Mapping Early Christian Literature: A New Article Highlighting Collaboration with MF L-MaSDR
MF Lab for Manuscript Studies and Digital Research (MF L-MaSDR) participates in a major new research initiative - The Generative Authority (GenAut) Project - led by Dr. Dan Batovici. The GenAut project has recently been introduced in the journal Early Christianity (vol: 16. Issue: 2, 2025, Mohr Siebeck). The collaboration reflects the MF Lab’s growing engagement and role in international manuscript scholarship.
The GenAut Project aims to map the literary development and manuscript transmission of early Christian and late antique texts that center on figures closely associated with the apostles - such as Thecla of Iconium, Dionysius the Areopagite, and Clement of Rome. These figures, though not apostles themselves, became the main characters in a wide range of Christian literature spanning over a millennium, from the second century onward.
Traditionally, texts about these characters have been studied separately under categories like apocrypha, hagiography, apostolic fathers, or patristics. GenAut breaks new ground by treating them together as a literary network, exploring how perceived proximity to apostolic authority led to a remarkable flourishing of narratives across time, languages, and manuscript cultures. Through a bottom-up approach grounded in manuscript evidence, the project investigates why and how these "secondary" figures acquired long-lasting narrative authority.

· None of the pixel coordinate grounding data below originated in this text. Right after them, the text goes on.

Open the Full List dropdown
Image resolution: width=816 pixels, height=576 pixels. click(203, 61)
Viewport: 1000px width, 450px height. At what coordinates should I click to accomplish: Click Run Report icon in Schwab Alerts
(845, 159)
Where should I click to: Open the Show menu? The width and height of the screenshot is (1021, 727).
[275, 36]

As part of this ambitious endeavor, MF L-MaSDR is collaborating with Dr. Batovici to develop and maintain the GenAut project’s manuscript database. Under the direction of Dr. Mina Monier, our Lab contributes expertise in digital humanities and manuscript metadata, ensuring that the database meets rigorous scholarly and technical standards.
Each manuscript entry in the GenAut database is encoded in TEI/XML format and standardized according to the Dublin Core metadata schema. The records will include not only bibliographic and codicological data but also detailed notes on the works contained in the manuscript, apostolic connections, paratextual elements, folio references, language, and geographical transmission. Cross-references to major scholarly claves (e.g., CPG, BHG, BHL, NBG, e-Clavis) and critical editions will be embedded through hyperlinks. Importantly, the database is designed in line with FAIR data principles—Findable, Accessible, Interoperable, and Reusable—and will be hosted on servers supporting XQuery to facilitate open access and computational analysis.

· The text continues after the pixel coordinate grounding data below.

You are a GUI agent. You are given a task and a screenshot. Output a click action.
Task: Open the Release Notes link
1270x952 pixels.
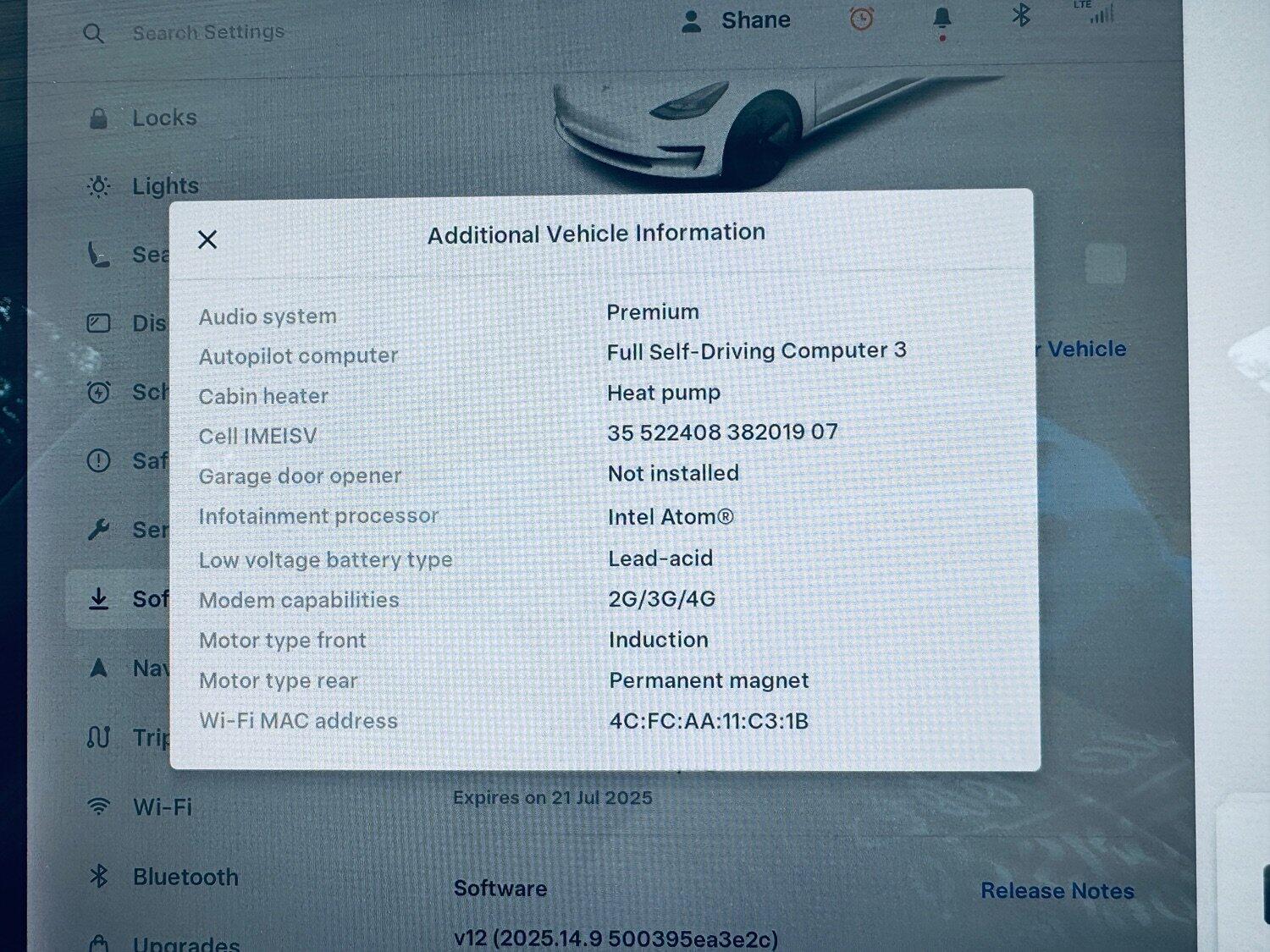1057,891
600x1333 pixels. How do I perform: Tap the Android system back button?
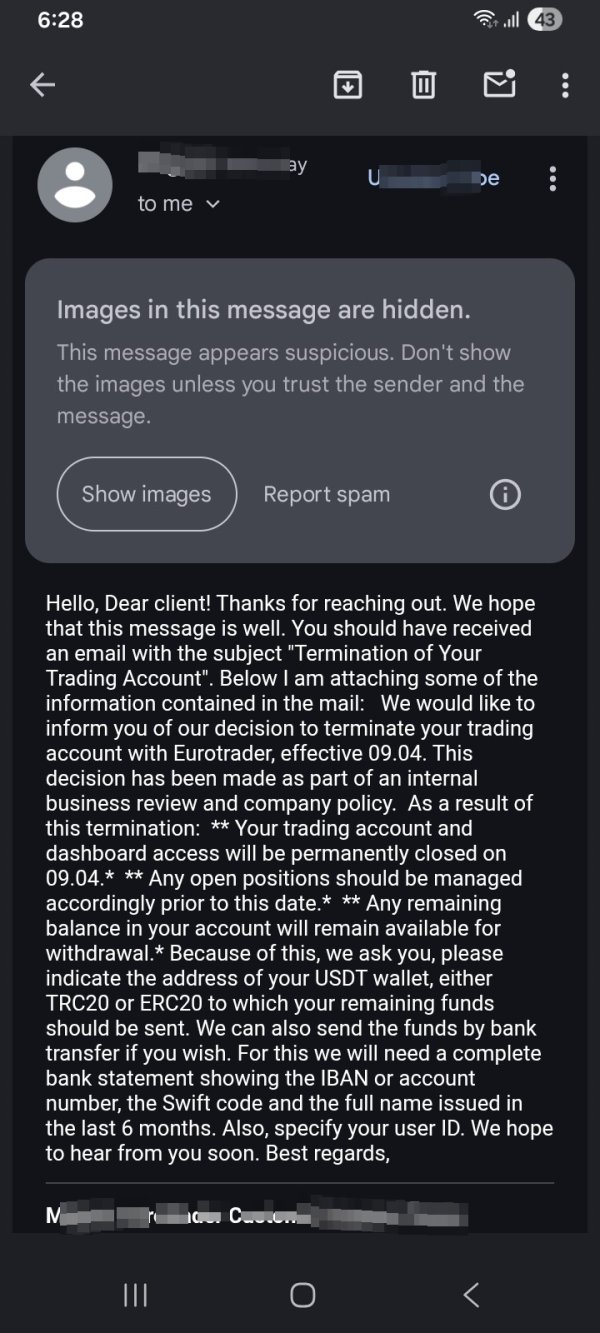[471, 1295]
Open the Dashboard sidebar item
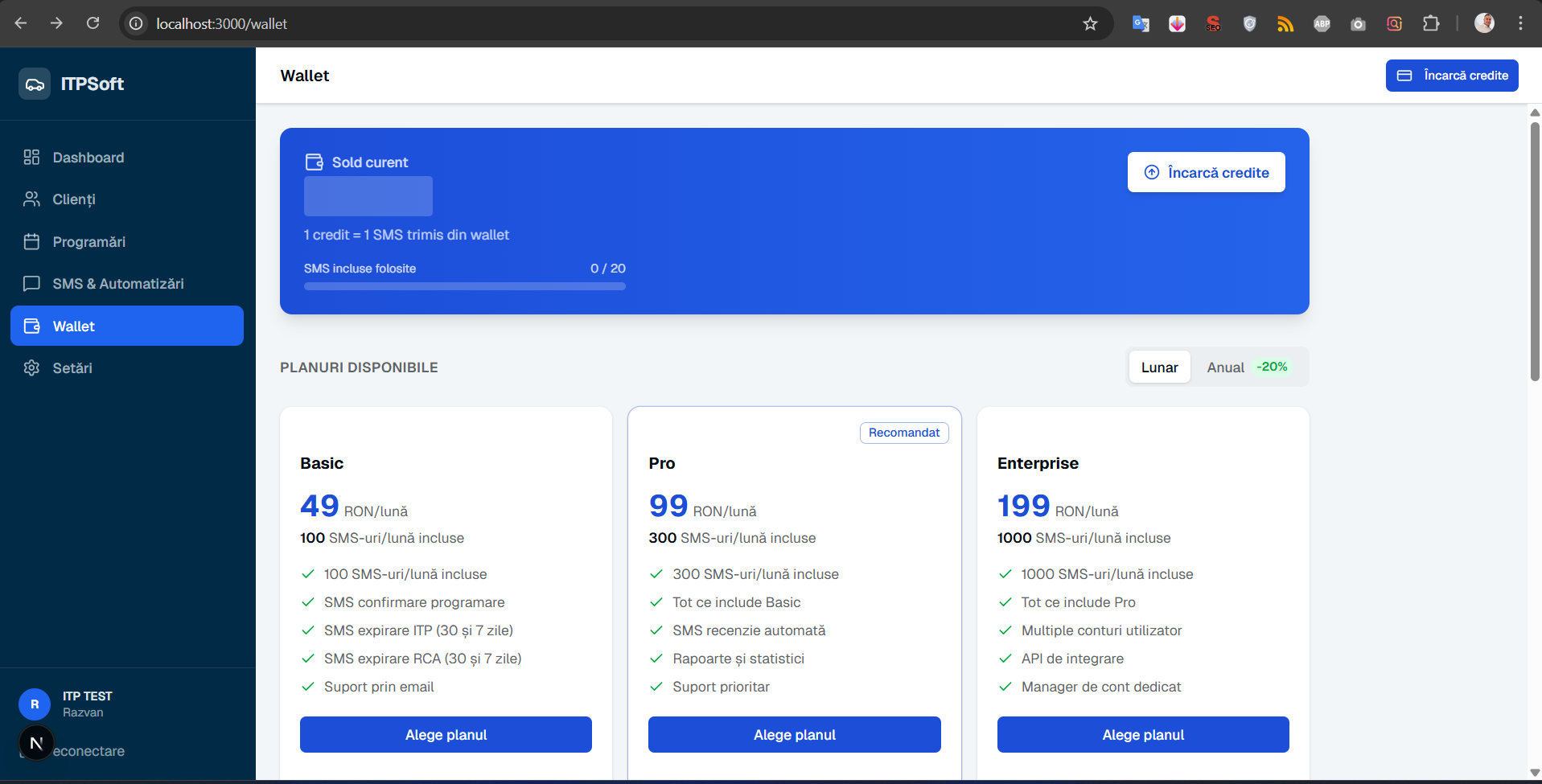 coord(127,158)
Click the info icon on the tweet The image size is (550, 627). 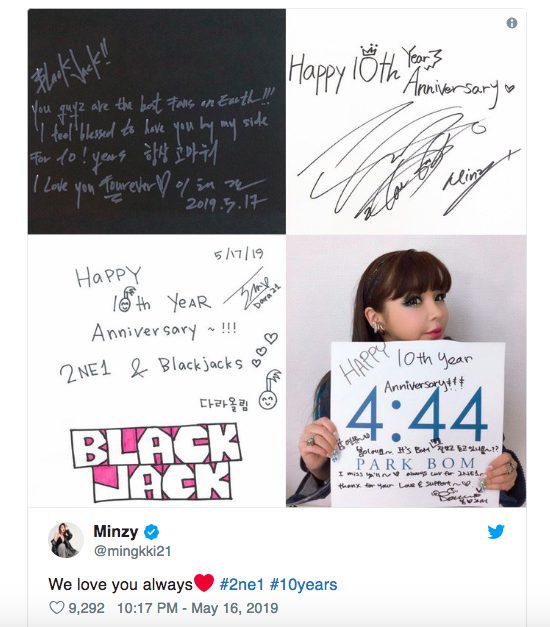coord(512,23)
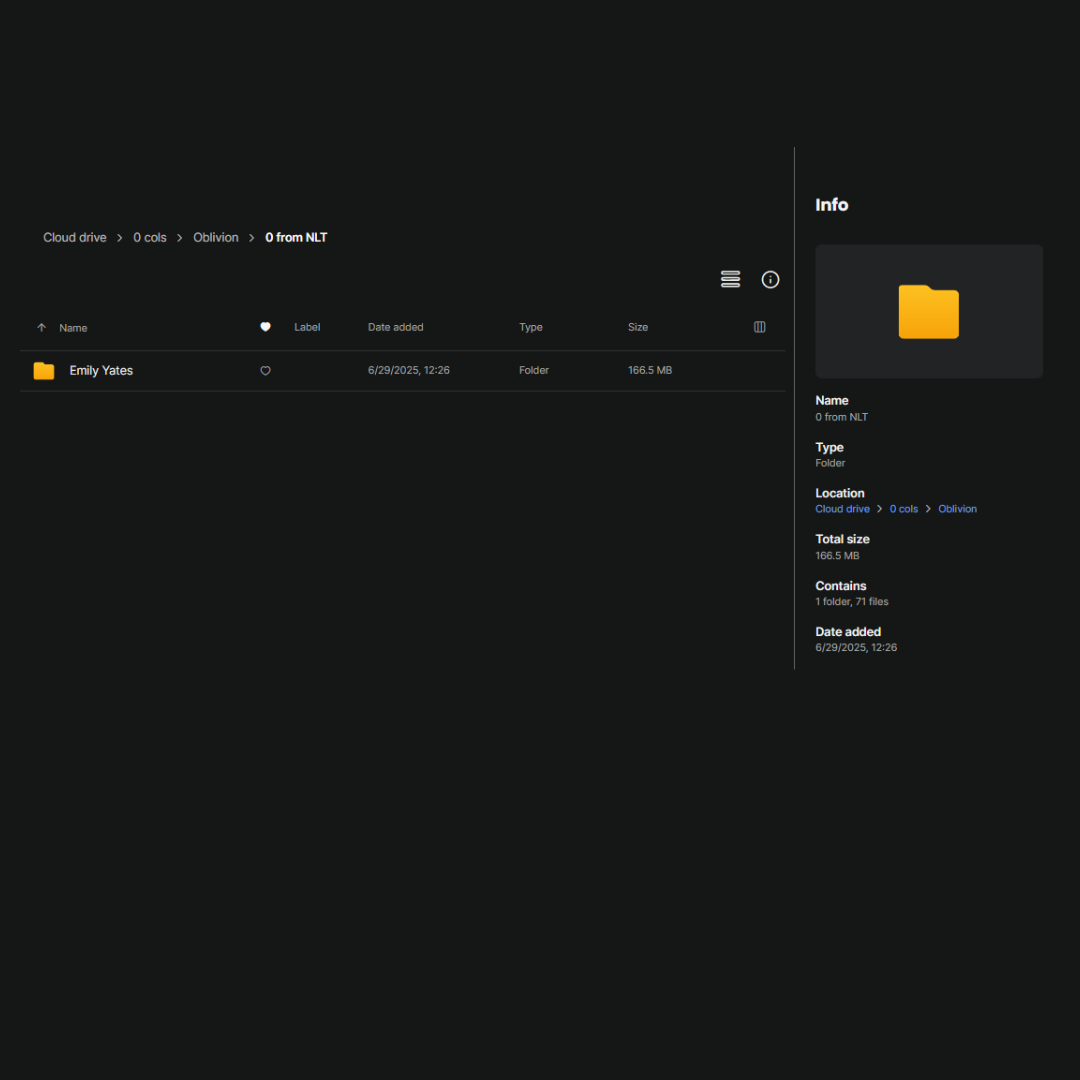
Task: Click folder thumbnail in Info panel
Action: point(928,312)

This collaborative effort showcases how digital manuscript studies can intersect with broader historical and literary research. The GenAut database will be made available online early in the project to serve scholars working across manuscript traditions and early Christian literature.
We are proud to be part of this pioneering project and look forward to the insights it will bring into the literary careers of early Christian figures and the manuscripts that carried their stories through the centuries.